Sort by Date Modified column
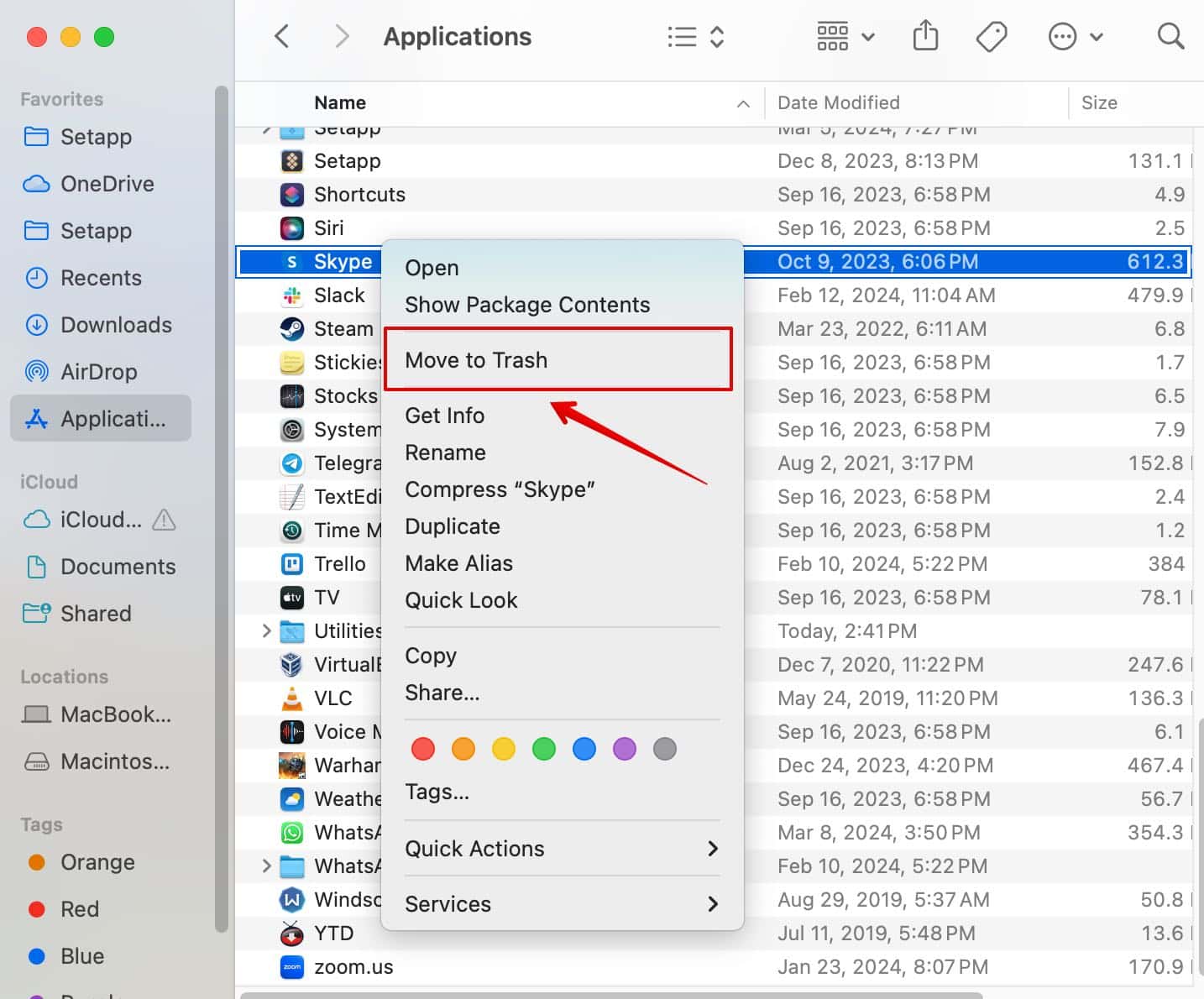 838,102
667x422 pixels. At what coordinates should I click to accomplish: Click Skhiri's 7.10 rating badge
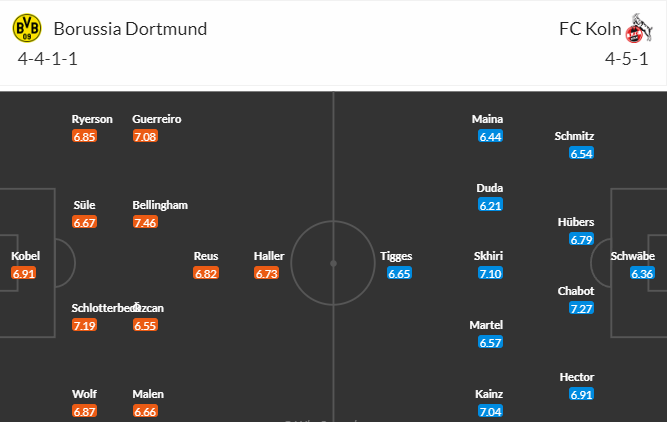(490, 273)
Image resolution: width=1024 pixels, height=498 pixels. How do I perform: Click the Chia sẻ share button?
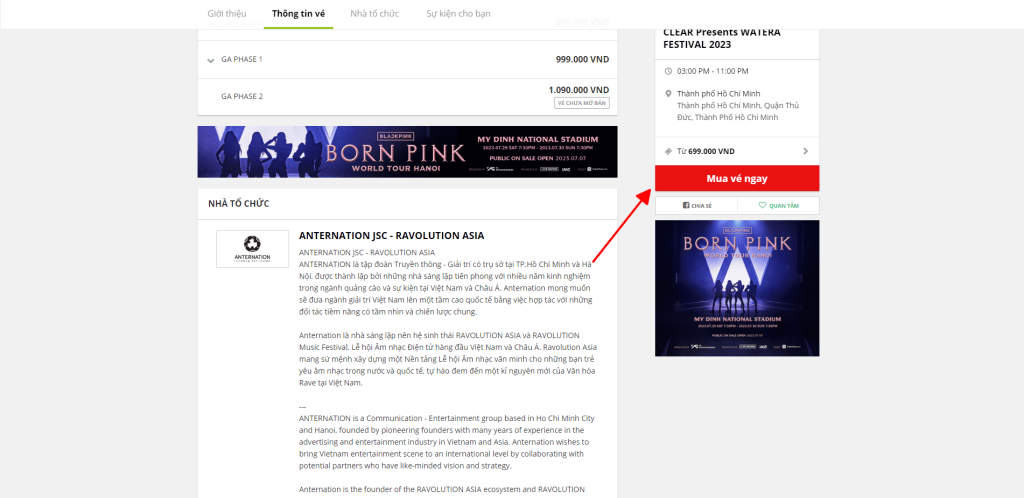tap(696, 206)
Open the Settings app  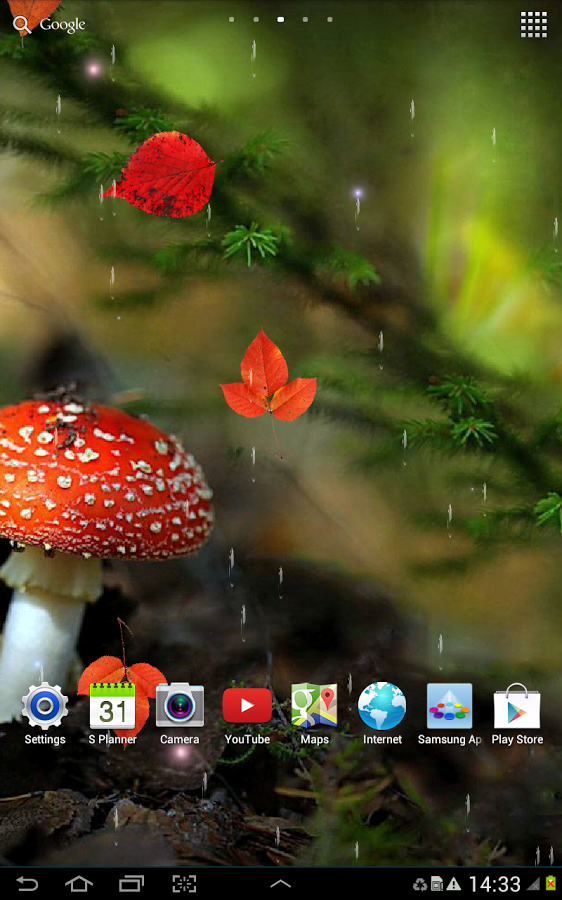(45, 713)
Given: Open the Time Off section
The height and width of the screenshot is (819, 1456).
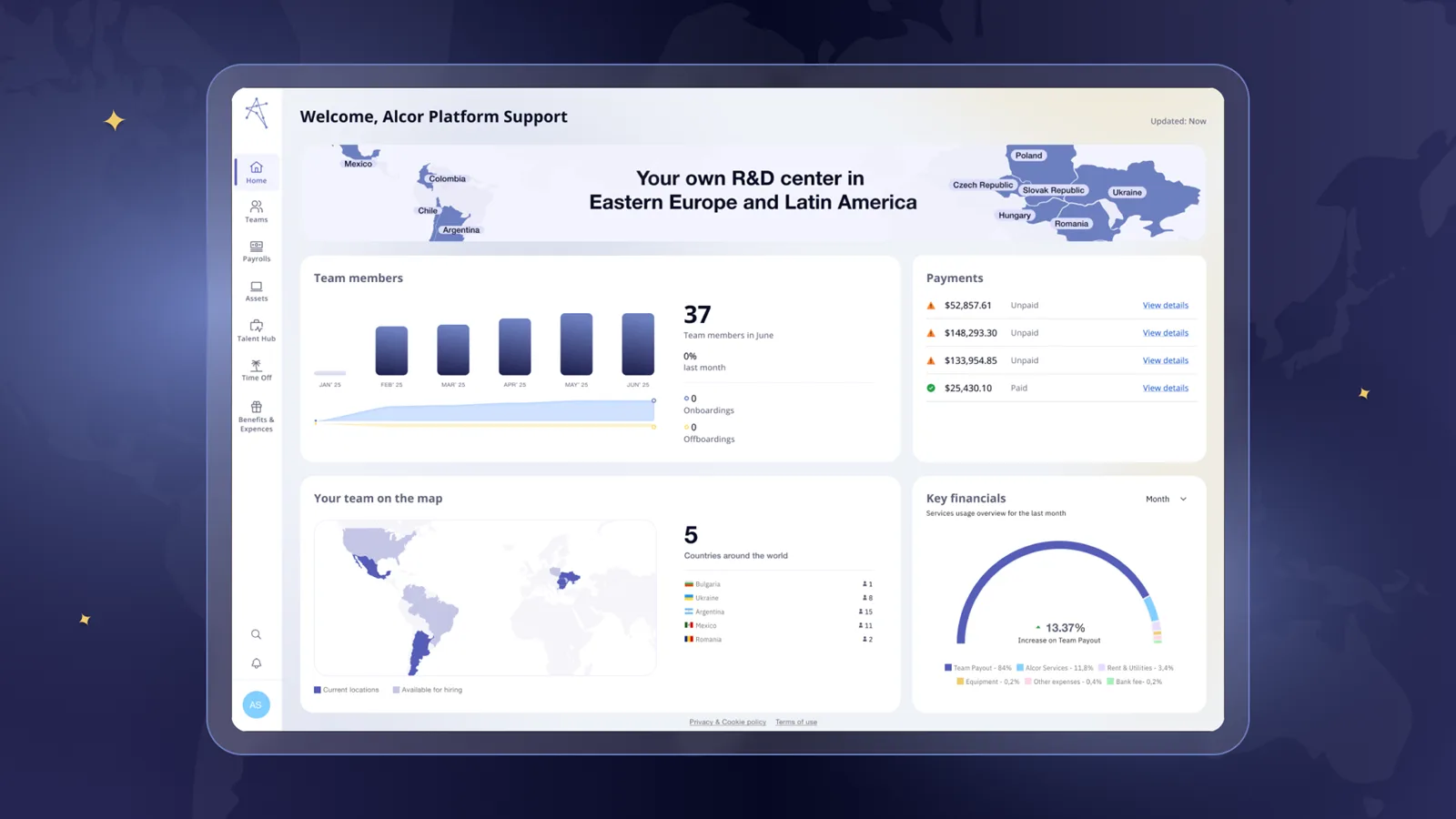Looking at the screenshot, I should point(257,369).
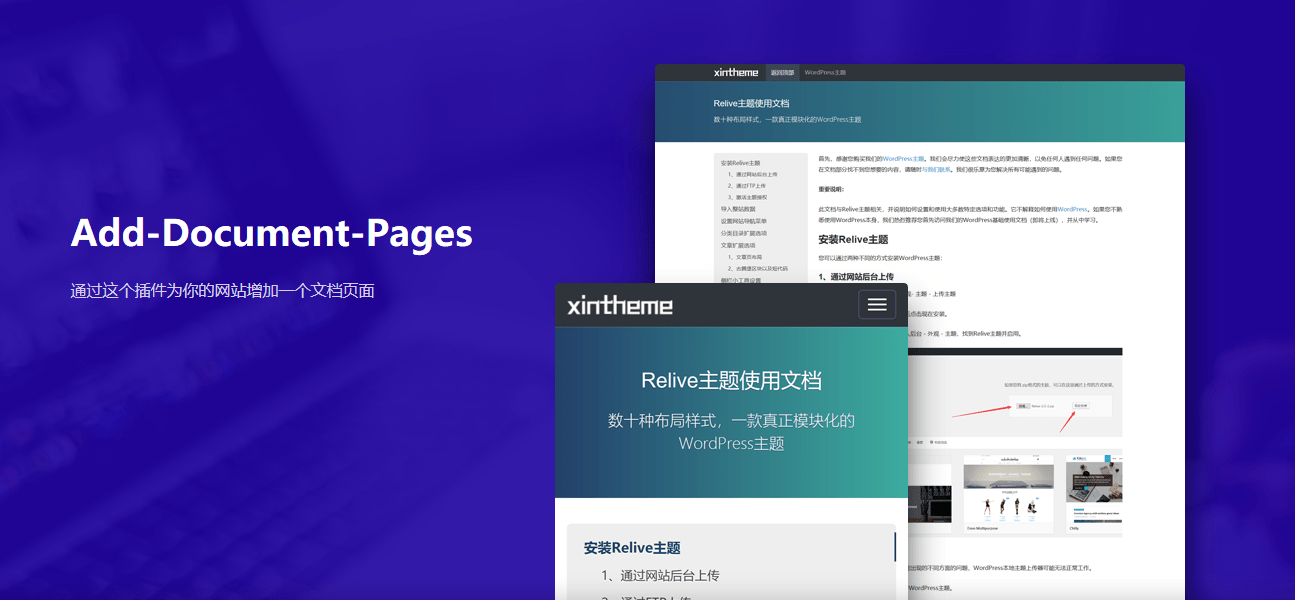Open the hamburger menu in mobile preview
1295x601 pixels.
[x=876, y=305]
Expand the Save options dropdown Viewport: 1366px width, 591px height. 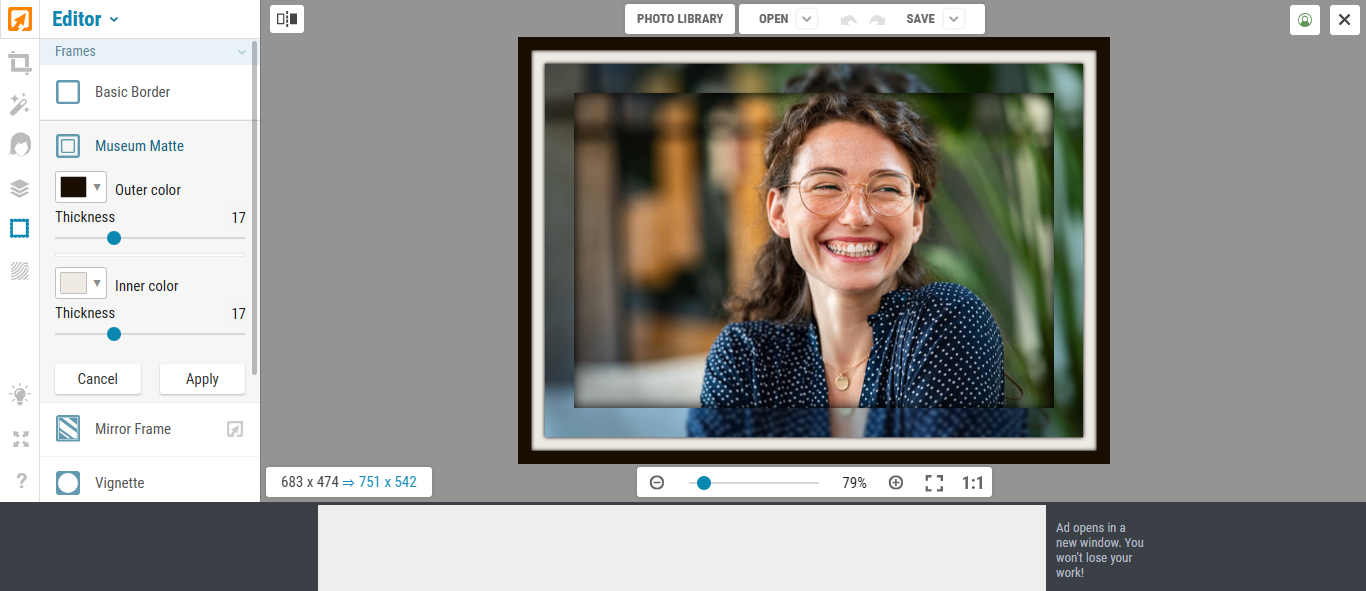point(953,18)
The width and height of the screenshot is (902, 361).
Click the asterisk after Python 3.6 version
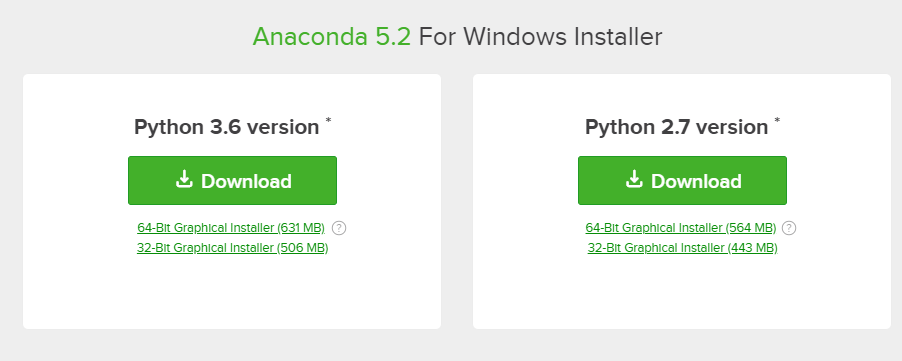pyautogui.click(x=328, y=120)
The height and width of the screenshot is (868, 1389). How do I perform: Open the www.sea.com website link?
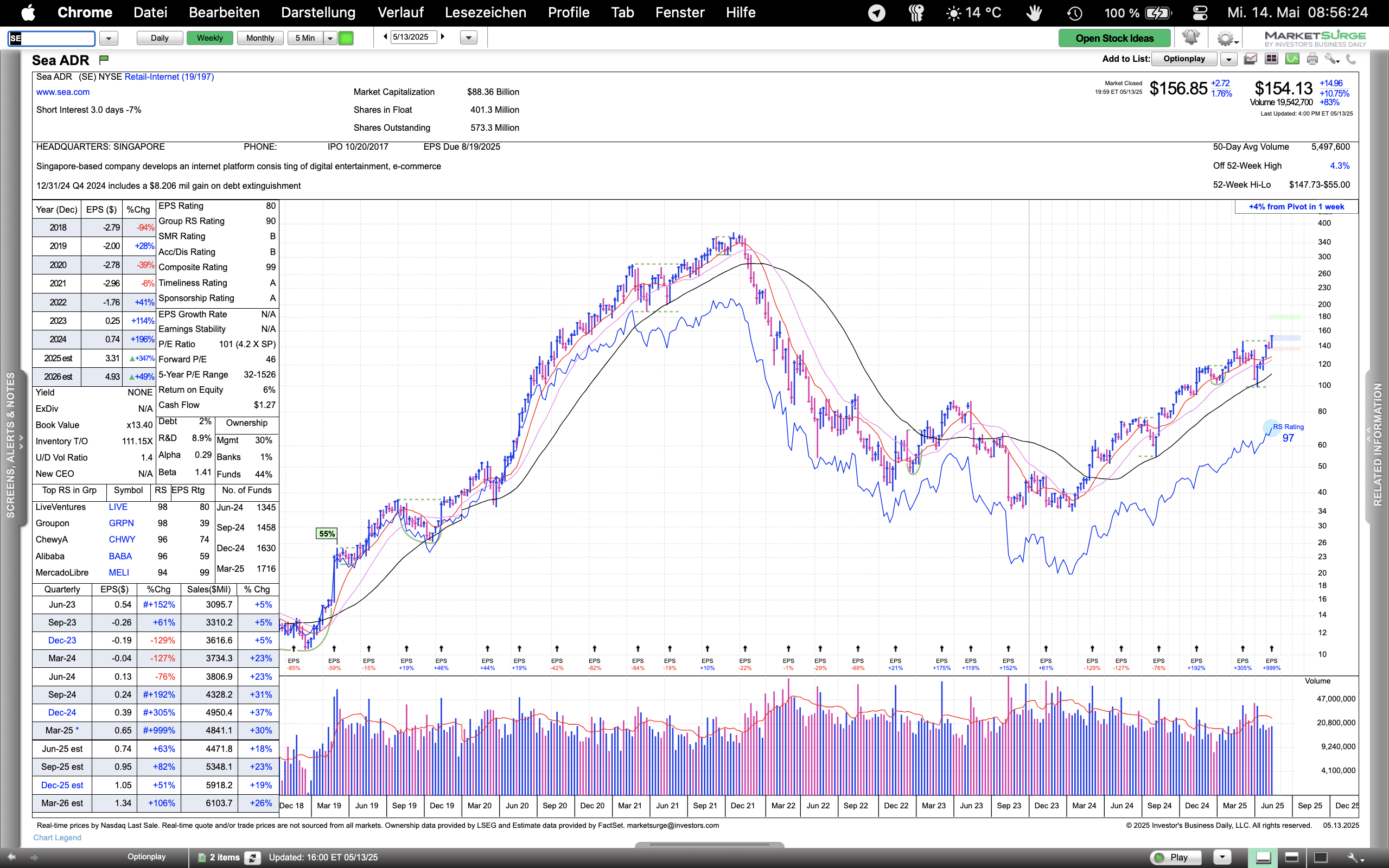click(x=62, y=92)
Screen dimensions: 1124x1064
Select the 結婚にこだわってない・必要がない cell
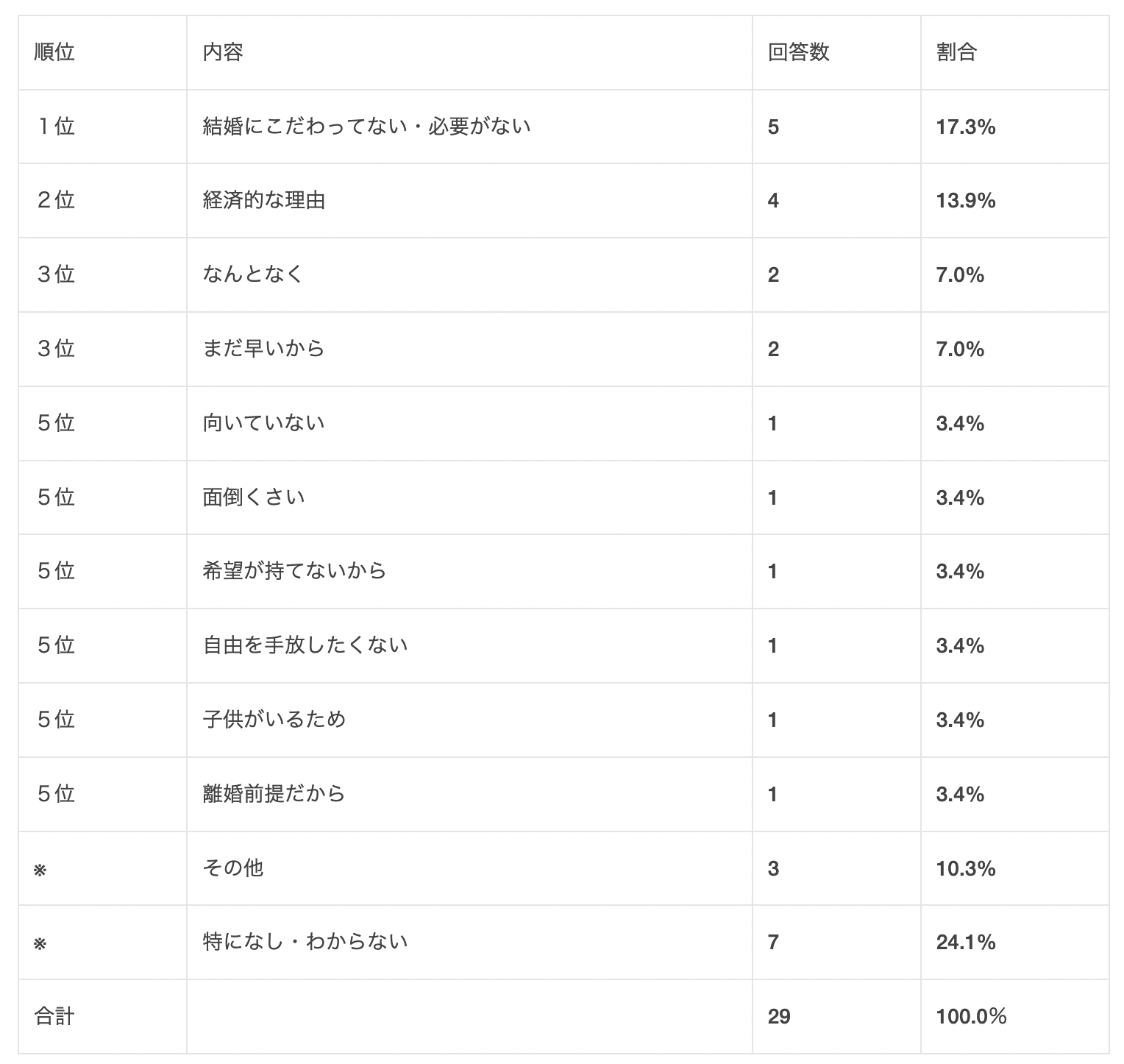click(x=366, y=127)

* * *

== 주어진 지시 ==
"The width and"이 들어 있는 줄부터 데이터 끝까지의 줄을 "asterisk"만 "star symbol"로 바꾸고 나머지는 그대로 두어 다시 쓰십시오. 답에는 그림을 넣지 마십시오.

== 과제 답변 ==
The width and height of the screenshot is (902, 361).
Click the star symbol after Python 3.6 version
pyautogui.click(x=328, y=120)
The height and width of the screenshot is (868, 1389). How do I perform: Open the www.sea.com website link?
click(x=62, y=92)
Screen dimensions: 1124x1064
Select the 結婚にこだわってない・必要がない cell
click(x=366, y=127)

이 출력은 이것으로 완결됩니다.